Redress for Victims of Wrongful Convictions: Is It Possible to Put an End to Prolonged Court Proceedings?

After many twists and turns, reform plans for the retrial system have finally been put together. There are still quite a few issues that remain to be addressed. The Diet should deliberate the plans thoroughly.

The retrial system that covers criminal cases where a guilty verdict has been finalized has been burdened by the current law, which lacks clear rules regarding proceedings. This is a major factor for retrials having taken many years.

False convictions, which stigmatize innocent people, constitute serious human rights violations by the state. It is highly significant that a step has been taken to prevent retrials from being prolonged excessively to relieve victims of false convictions as soon as possible.

During a preliminary review of the reform plans conducted by Liberal Democratic Party lawmakers, discussions intensified over whether to prohibit the prosecution from filing an appeal in cases where the court orders the commencement of a retrial.

The Justice Ministry opposed the proposed ban on appeals, arguing that if a finalized ruling handed down under the three-tier court system could be overturned by a single court decision to grant a retrial, legal stability would be lost.

In response, the lawmakers and others strongly objected, arguing that unless appeals were prohibited, relief for victims of wrongful convictions would be delayed. The ministry was repeatedly pressured to revise its reform plans, and ultimately included a provision prohibiting appeals, in principle.

However, even if appeals are prohibited, it would be pointless if the clash of arguments between the prosecution and the defense during retrial proceedings causes a trial to drag on.

It goes without saying that prosecutors should not repeatedly make arguments that are merely intended to save their organization’s face. It is also important for the courts and the defense to strive to expedite the retrial proceedings.

Another key pillar of the reform plans is the creation of a provision that will require the court to order the prosecution to submit evidence. Prosecutors have been said to be reluctant to disclose evidence, and arguments with defense counsel calling for evidence disclosure have continued endlessly.

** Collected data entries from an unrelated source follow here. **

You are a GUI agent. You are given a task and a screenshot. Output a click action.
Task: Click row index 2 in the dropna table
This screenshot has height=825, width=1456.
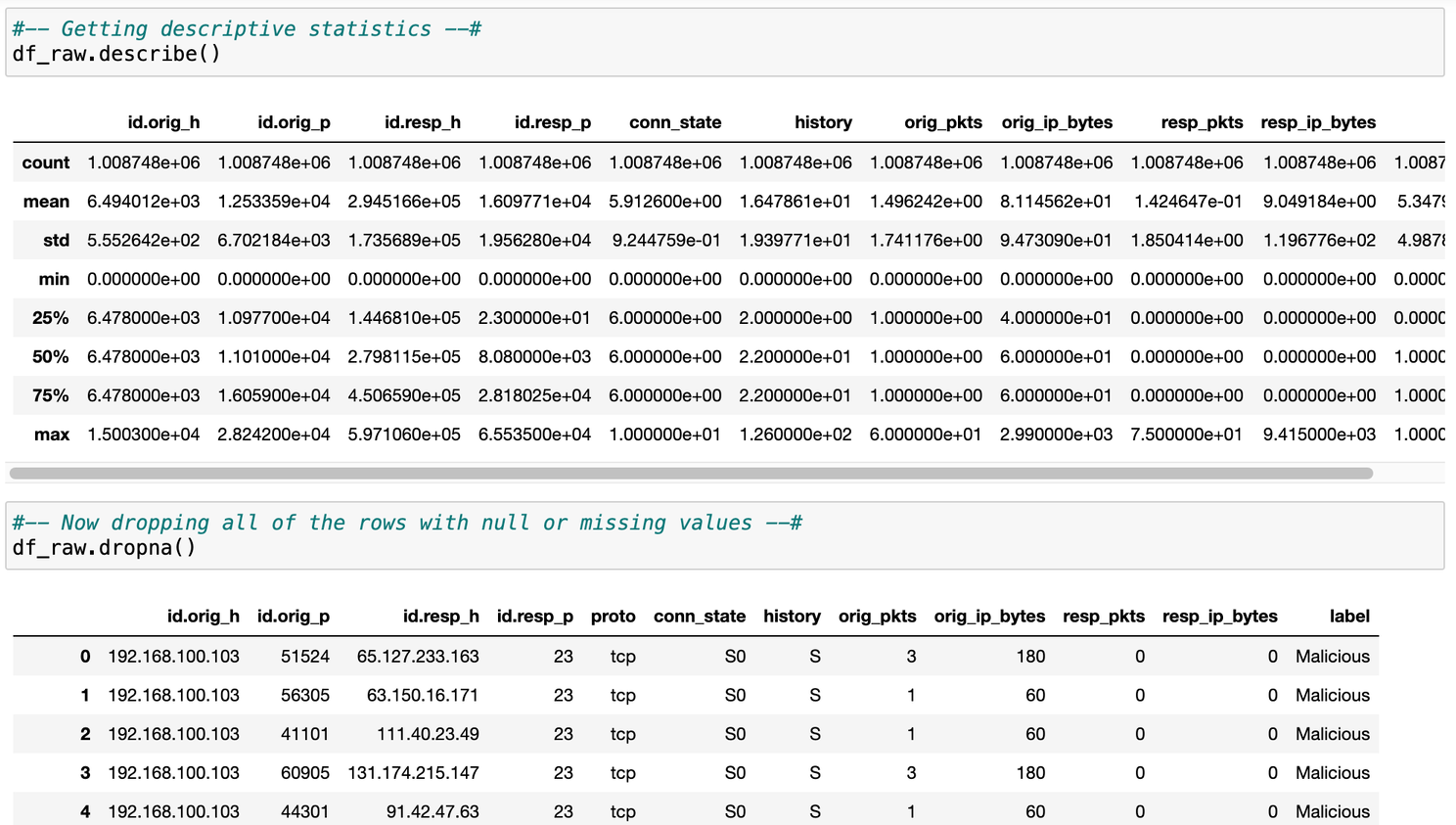pos(85,734)
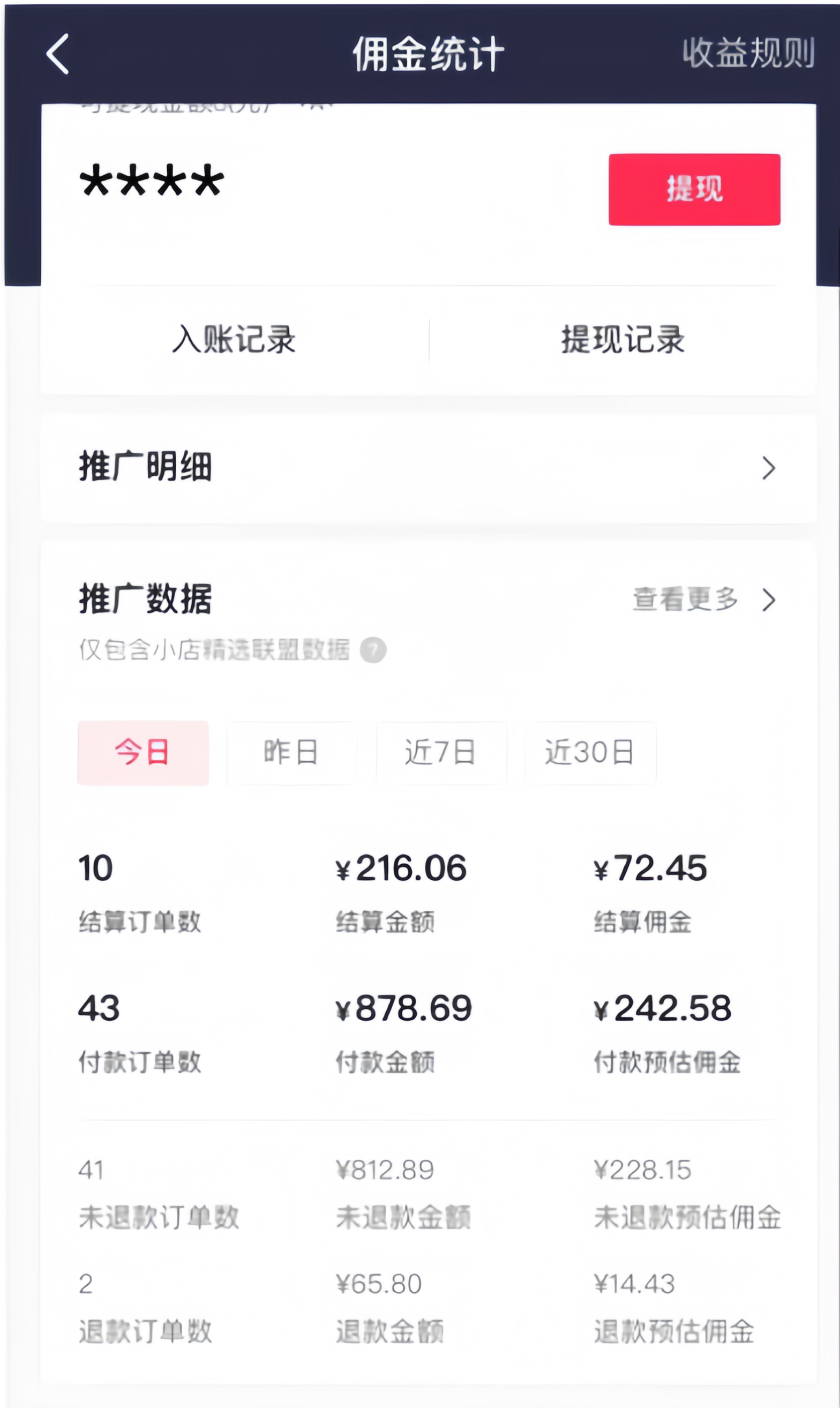
Task: Click the 查看更多 view more link
Action: click(x=685, y=600)
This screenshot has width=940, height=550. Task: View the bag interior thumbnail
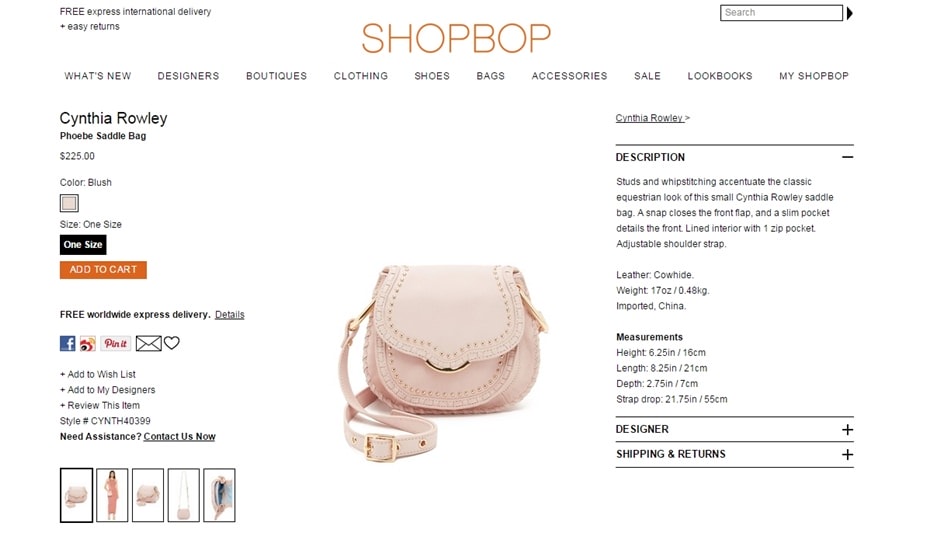click(x=219, y=495)
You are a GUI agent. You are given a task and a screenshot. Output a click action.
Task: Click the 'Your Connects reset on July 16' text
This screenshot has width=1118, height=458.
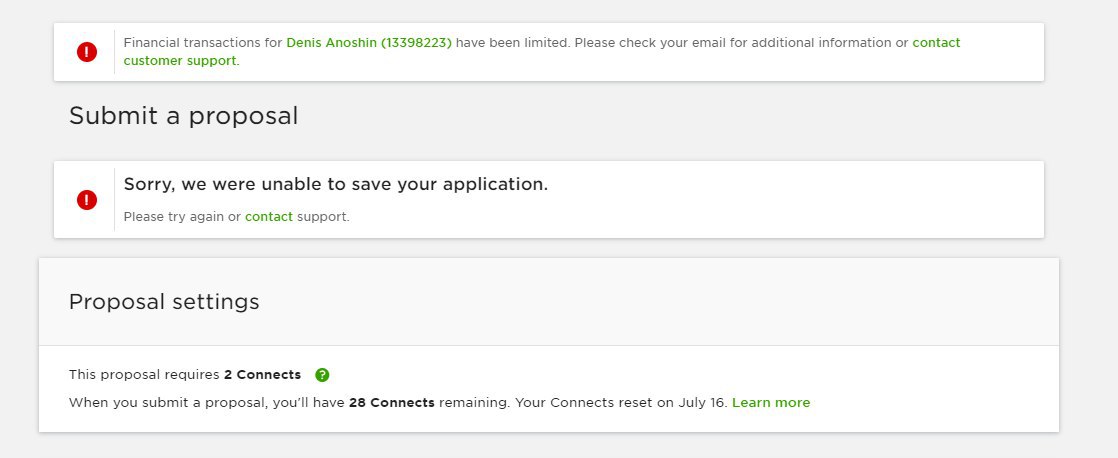point(621,402)
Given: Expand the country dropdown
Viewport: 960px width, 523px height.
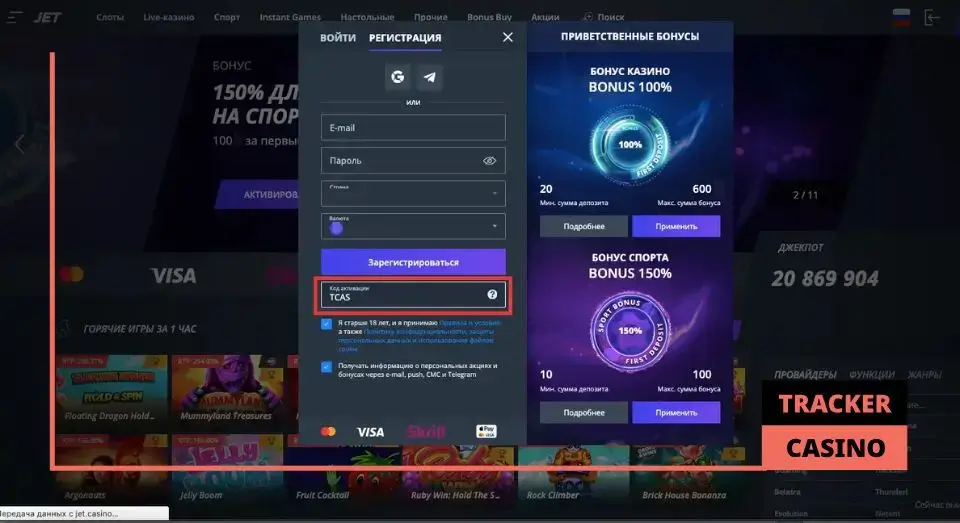Looking at the screenshot, I should (x=413, y=194).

Under the reform, the decision regarding what evidence to order the prosecution to disclose would be left to the judge’s discretion. It is essential that necessary evidence be disclosed in full. The judge’s management of the proceedings likely will be put to the test.

However, a problem remains. The reform plans include a provision that stipulates penalties for former defendants or their attorneys seeking retrial if they provide copies of disclosed evidence to third parties. In some past retrials, evidentiary items, such as investigative documents and photographs, were widely shared in society by supporters and media outlets. This has led to acquittals of defendants.

Retrial proceedings are closed to the public. Furthermore, if the provision of evidence to third parties is prohibited, the proceedings would be conducted entirely behind closed doors. Evidence is a public asset. Regulations that infringe upon the people’s right to know are unacceptable.

In the 1966 murder case in which four family members were killed in Shizuoka Prefecture, it took more than 40 years from the time the former defendant’s death sentence was finalized until he was acquitted in a retrial. Such an injustice must never be allowed to happen again.